CPCJ surpresa com casos de crianças com menos de 5 anos a viver sozinhas
O presidente da Comissão de Protecção das Crianças e Jovens, Armando Leandro, disse hoje à Lusa ter ficado surpreso com os casos relatados na imprensa sobre crianças que vivem sós, acrescentando que são graves e vão ser investigados.
Armando Leandro comentava os casos revelados hoje no Diário de Notícias de crianças com menos de cinco anos a viverem sozinhas ou a cargo de irmãos também menores ou adolescentes.
O Diário de Notícias refere o caso de duas meninas de três e cinco anos que ficaram entregues a si próprias quando a mãe foi trabalhar para Espanha.
O caso ocorreu há meses em Sintra e foi denunciado às autoridades pelo pai, que não morava no concelho mas que, assim que tomou conhecimento da situação, tentou ir buscar as filhas, mas foi impedido por um vizinho a quem a mãe terá pedido que “olhasse” pelas meninas.

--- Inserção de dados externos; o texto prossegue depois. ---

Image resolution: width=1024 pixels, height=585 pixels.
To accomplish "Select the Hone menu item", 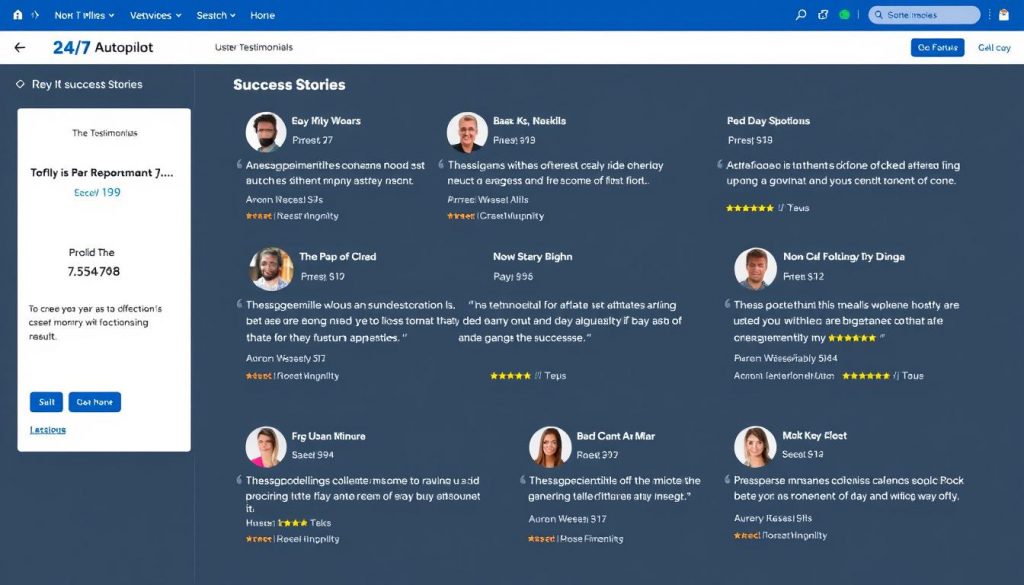I will coord(262,16).
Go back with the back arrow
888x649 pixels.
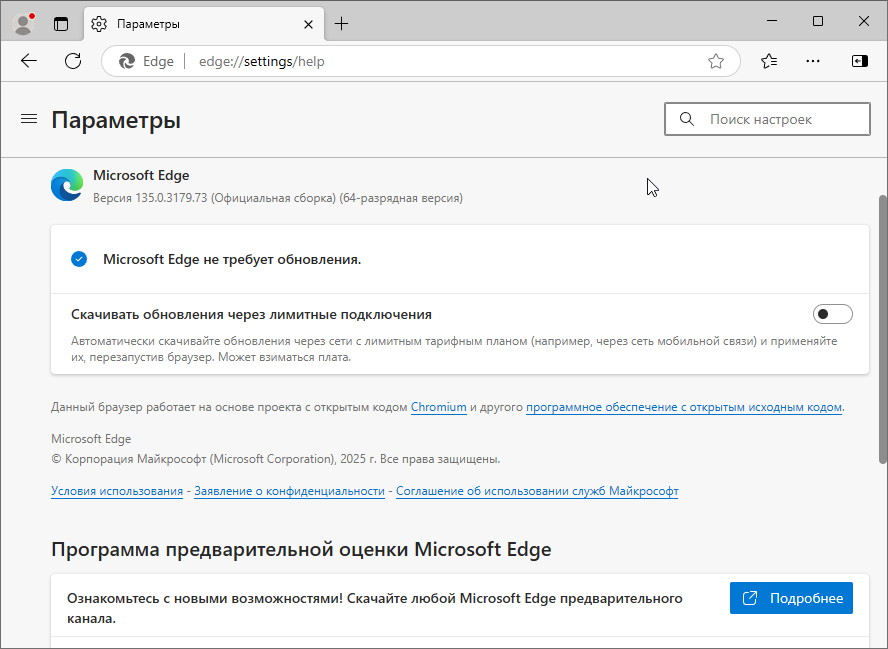tap(29, 61)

De acordo com o jornal, o caso precisou da intervenção das autoridades policiais, tendo sido as meninas entregues à guarda do pai.
“Não temos notícia, por ora, de casos semelhantes. Estes casos são graves demais e, por isso, vamos estar atentos”, disse o presidente da Comissão Nacional da Proteção das Crianças e Jovens.
De acordo com Armando Leandro, estas situações têm de ser prevenidas, analisadas caso a caso e encaminhadas pelas comissões.
“É preciso também melhorar as possibilidades das crianças nas suas condições familiares e, por outro lado, sinalizá-las para que estas sejam protegidas”, disse, salientando o papel muito importante da comunidade na sinalização.
Armando Leandro garantiu ainda que “não tem notícia de casos como estes”, referindo ter visto “com surpresa” os casos descritos na imprensa.
“É um assunto sobre o qual nos vamos debruçar com todo cuidado e a própria comunidade deve estar alertada para este facto e sinalizá-la, para que se possa intervir em proteção das crianças”, disse.
Armando Leandro disse também que a comissão vai recolher mais elementos sobre os casos e investigar se existem outros.